Publié le 12 juin 2025
– Mis à jour le 17 juin 2025
Après une longue recherche au sein de l’Office des étrangers, Carla Mascia, chargée de cours au sein de la Faculté de Philosophie et Sciences Sociales et chercheuse au Groupe de recherche sur les relations ethniques, la migration et l’égalité (GERME) de l’ULB, a étudié le pouvoir discrétionnaire des fonctionnaires en charge de la politique migratoire.
« Le travail des fonctionnaires qui appliquent les textes demeure peu connu ; entre la survisibilité des politiques migratoires dans les débats politiques et médiatiques et la relative invisibilité de leur exécution, il y a un paradoxe », observe Carla Mascia, docteure en sociologie ayant publié son travail de thèse en 2022 dans un ouvrage intitulé « Administrer le regroupement familial. Construire l’indésirable, justifier l’indésirabilité » et plus récemment l’article « To Comply or Not to Comply, That Is the Question : The Street-level Implementation of Jurisprudence by Migration Officers ».
Le texte et son application
Pour la chercheuse, la question de la mise en oeuvre des politiques migratoires est centrale, car les politiques sur papier « n’existent concrètement pour les migrants que parce qu’elles sont mises en œuvre. »
Son étude, ethnographique, se penche particulièrement sur l’application des dispositions encadrant le regroupement familial, principale porte d’entrée légale en Belgique, par l’Office des étrangers.
Pouvoir discrétionnaire
Le manque de moyens et la difficulté de respecter les délais légaux amènent les fonctionnaires à catégoriser les dossiers selon le « risque » qu’ils représenteraient. Si les agents trouvent le dossier trop « à risque » et veulent le refuser, leur refus doit être motivé en droit.
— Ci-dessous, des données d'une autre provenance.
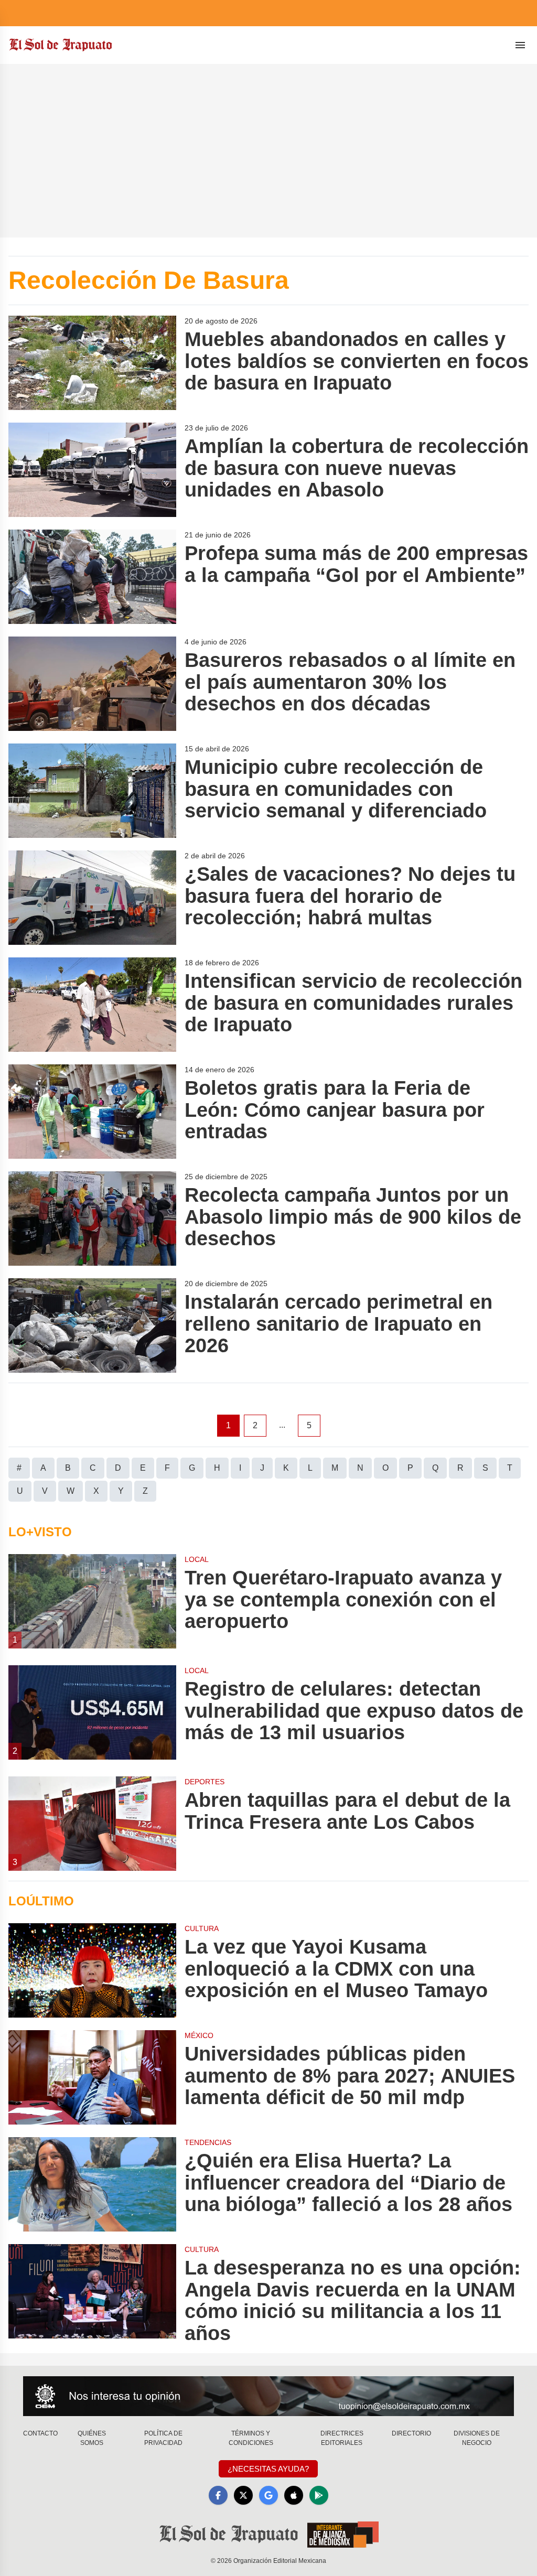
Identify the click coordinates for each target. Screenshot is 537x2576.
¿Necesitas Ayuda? (268, 2468)
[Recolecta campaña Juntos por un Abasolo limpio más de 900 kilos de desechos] (92, 1218)
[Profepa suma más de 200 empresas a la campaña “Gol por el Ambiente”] (92, 577)
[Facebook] (218, 2495)
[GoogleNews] (268, 2495)
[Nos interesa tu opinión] (268, 2396)
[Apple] (293, 2495)
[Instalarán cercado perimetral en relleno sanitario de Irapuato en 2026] (92, 1325)
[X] (243, 2495)
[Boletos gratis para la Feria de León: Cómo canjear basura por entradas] (92, 1111)
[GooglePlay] (318, 2495)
Cela peut aboutir à un recours auprès du Conseil des contentions des étrangers, dont les fonctionnaires tentent dès lors d’« anticiper » la décision du Conseil. Cependant, Carla Mascia montre que la relation de fonctionnaires à jurisprudence ne se réduit pas à une mise en conformité. L’administration peut aussi refuser d’appliquer ces décisions et les contester devant un juge pour tenter d’influencer la jurisprudence. L’administration peut donc faire preuve d’activisme juridique.
Une tension entre pouvoir exécutif et pouvoir judiciaire qui demeure, aujourd’hui encore, très actuelle.